Published On: Mon, Oct 28th, 2019

Martin Lewis explains student finance & says amount borrowed is ‘mostly irrelevant’

Finance differs across the home nations and here I’ll focus on explaining the most common and costly system – English loans for English students. If you’ve an outstanding student loan, remember this system changed in 2012. If you started before that your system is different. Here’s a brief five things you need to know. For more detail (and explanations for the rest of the UK) see my student mythbuster.

The student loans price tag is up to £60,000, but that’s not what you pay

Over a typical three-year course the combined loan for fees and living costs can be up to £60,000, including tuition fees of up to £9,250. Yet don’t confuse the price with the cost – what counts is what you repay…
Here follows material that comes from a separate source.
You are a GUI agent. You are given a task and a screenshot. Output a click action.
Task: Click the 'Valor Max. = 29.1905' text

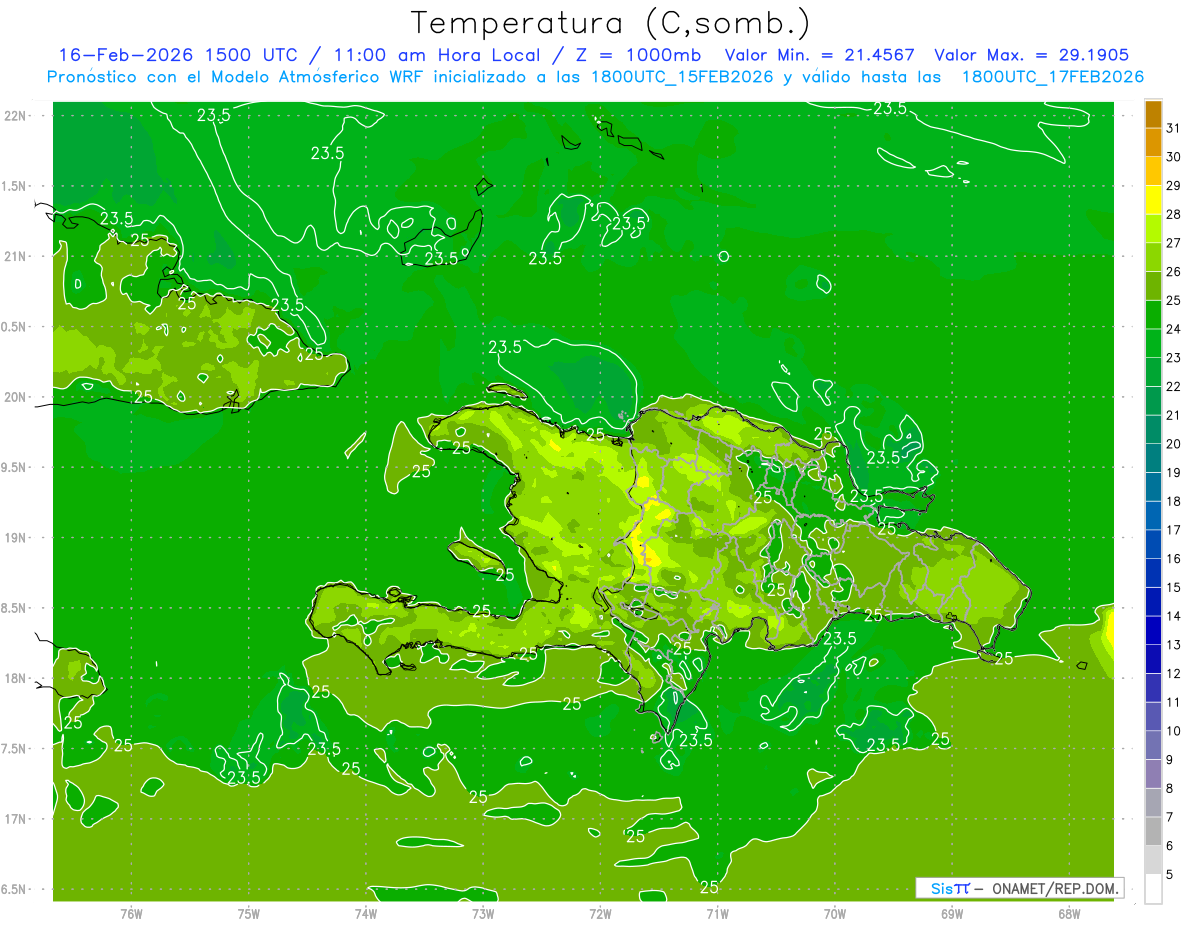(x=1031, y=55)
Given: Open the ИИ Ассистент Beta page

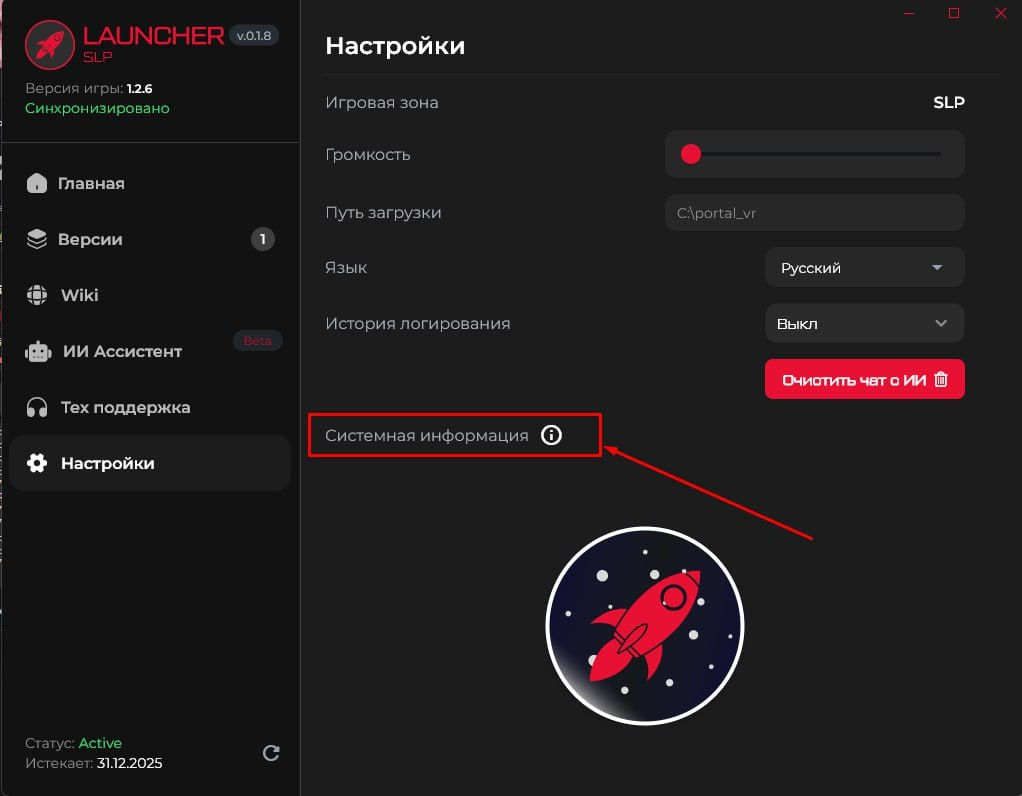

  • You repay nine percent of earnings over £25,725 (increasing to £26,575+/yr from April 2020) once you’ve left uni. Earn less & you don’t repay.
  • The loan is wiped after 30 years – no matter what you’ve repaid.

  • It’s repaid via the payroll. It’s taken before you get the money, and it doesn’t go on your credit file.

The amount you borrow is mostly irrelevant – it works more like a tax

What you repay depends solely on what you earn, ie, nine percent of everything earned above £25,725. For example, if you earn £26,725 (£1,000 above the threshold) you’ll repay £90/yr whether you owe £20,000 or £50,000.

The only difference what you owe makes is whether you’ll clear the borrowing within the 30yrs before it wipes. As it’s predicted 83 percent of university leavers won’t earn enough, for the majority it works like paying nine percent extra tax for 30 years. That’s doesn’t mean it’s cheap, just that it doesn’t work like a debt – so the fear of debt hanging over you doesn’t make sense.

Like tax, the ones who tend to pay more tend to earn more – so there is, financially at least, a ‘no win, no fee’ element here.

There is an official amount parents are meant to contribute, but it’s hidden

As well as tuition fee loans paid straight to the university, new students can take out a maintenance loan to cover living costs.

For most under-25s their maintenance loan is dependent on household income. From £25,000 family income upwards, the loan is reduced until for those earning around £61,000 and above, it’s roughly halved. This missing amount is the expected parental contribution, yet parents aren’t told that.

So work it out yourself. For new starters in the 2020/21 academic year, the maximum living loan will be roughly £7,750 if living at home, £9,200 away from home, and £12,000 away from home in London. Subtract the amount of the living loan you get from this to find the amount parents are expected to contribute.

But even the maximum may not be enough to live on. The biggest practical problem with student loans isn’t that they’re too big, it’s that they’re not big enough.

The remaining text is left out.